I'm reading about spectrum analyzers from Keysight's AN 150 and I have two questions regarding phase noise.
The AN states:
No oscillator is perfectly stable. Even though we may not be able to see the actual frequency jitter of a spectrum analyzer LO system, there is still a manifestation of the LO frequency or phase instability that can be observed. This is known as phase noise (sometimes called sideband noise).
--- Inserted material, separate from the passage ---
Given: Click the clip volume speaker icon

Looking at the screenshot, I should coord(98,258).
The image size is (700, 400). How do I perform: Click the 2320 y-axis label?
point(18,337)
Another paragraph that confuses me is this one:
If we reduce the resolution bandwidth by a factor of 10, the level of the displayed phase noise decreases by 10 dB.
My two questions are:
- Why is it that lack of accuracy in LO system leads to the skirt we see on the display when looking at phase noise? I would expect that, if the frequency of the LO shows some error, then the peak in amplitude on the display should by displaced by that error. Why is it that the peak is on the correct place and those weird skirts are produced? I'm not being able to intuitively understand how the display recieves that shape due to LO unstability.
- I think that if the IF filter is wide enough, then the phase noise would be hidden under the skirt of the filter itself, thus the phase noise wouldn't be easy to appreciate. If the IF filter is narrow, the phase noise shows up. Thus, I believe that reducing the RBW increases phase noise. So why does the AN state that reducing the RB decreases the level of phase noise?